### Data extracts
————————

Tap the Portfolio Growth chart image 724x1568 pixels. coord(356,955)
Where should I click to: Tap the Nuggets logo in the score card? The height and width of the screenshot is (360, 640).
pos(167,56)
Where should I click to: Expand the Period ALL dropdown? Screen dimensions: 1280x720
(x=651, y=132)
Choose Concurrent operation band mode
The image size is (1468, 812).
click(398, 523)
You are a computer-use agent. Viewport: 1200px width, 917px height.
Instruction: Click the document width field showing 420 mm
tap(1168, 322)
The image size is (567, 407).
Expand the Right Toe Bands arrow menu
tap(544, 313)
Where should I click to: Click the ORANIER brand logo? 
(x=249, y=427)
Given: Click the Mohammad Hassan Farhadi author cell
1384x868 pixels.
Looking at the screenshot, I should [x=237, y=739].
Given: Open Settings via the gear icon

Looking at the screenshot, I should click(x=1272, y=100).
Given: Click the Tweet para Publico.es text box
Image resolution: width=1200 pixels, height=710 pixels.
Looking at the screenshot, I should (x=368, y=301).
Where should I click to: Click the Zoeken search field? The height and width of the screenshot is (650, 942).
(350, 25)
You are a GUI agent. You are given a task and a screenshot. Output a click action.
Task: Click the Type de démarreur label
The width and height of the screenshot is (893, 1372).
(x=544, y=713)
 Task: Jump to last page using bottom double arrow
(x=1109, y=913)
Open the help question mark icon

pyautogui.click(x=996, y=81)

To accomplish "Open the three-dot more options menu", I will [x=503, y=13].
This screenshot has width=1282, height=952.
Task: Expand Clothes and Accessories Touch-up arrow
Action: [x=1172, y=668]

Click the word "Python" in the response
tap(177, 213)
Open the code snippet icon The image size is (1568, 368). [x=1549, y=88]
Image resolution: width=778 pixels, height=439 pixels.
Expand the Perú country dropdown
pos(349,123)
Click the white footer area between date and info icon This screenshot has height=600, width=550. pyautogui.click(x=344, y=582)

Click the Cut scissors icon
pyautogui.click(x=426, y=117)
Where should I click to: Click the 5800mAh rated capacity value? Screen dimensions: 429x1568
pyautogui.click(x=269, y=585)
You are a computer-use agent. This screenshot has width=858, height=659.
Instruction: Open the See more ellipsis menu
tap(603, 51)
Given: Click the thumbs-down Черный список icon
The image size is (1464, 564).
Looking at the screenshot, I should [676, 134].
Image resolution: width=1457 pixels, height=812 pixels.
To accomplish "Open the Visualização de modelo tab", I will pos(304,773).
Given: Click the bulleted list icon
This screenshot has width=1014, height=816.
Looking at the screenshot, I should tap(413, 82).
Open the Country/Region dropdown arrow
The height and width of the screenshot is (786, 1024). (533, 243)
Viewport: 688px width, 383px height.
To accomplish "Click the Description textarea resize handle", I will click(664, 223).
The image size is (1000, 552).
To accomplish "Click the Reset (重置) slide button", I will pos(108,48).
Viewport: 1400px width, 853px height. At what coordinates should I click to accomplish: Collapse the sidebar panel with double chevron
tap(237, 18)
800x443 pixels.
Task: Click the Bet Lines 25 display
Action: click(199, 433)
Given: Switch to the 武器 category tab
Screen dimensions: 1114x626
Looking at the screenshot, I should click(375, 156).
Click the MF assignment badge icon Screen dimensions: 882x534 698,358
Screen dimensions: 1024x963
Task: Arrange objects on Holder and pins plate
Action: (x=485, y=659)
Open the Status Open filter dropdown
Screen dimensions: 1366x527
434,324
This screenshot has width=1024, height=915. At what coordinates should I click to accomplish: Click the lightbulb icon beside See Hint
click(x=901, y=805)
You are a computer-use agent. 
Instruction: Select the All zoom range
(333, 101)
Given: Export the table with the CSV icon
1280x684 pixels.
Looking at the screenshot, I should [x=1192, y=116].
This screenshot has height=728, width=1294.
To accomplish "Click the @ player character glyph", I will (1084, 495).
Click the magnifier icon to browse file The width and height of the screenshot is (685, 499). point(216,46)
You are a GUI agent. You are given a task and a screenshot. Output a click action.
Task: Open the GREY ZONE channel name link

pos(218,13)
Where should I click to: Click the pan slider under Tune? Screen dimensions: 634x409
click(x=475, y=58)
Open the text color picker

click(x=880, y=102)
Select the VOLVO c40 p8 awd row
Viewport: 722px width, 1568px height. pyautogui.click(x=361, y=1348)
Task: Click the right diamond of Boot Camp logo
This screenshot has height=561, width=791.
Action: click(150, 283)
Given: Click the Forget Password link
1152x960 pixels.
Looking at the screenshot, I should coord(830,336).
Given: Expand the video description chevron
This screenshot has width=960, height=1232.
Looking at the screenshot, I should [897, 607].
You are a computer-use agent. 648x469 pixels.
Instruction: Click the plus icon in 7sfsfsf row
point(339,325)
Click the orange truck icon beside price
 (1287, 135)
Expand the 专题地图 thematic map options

————————

### Exercise goal
For each line above that includes "computer", copy the line.

### Result of the exercise
You are a computer-use agent. Viewport: 1200px width, 917px height.
You are a computer-use agent. This screenshot has width=858, height=659.
You are a computer-use agent. 
You are a computer-use agent. 648x469 pixels.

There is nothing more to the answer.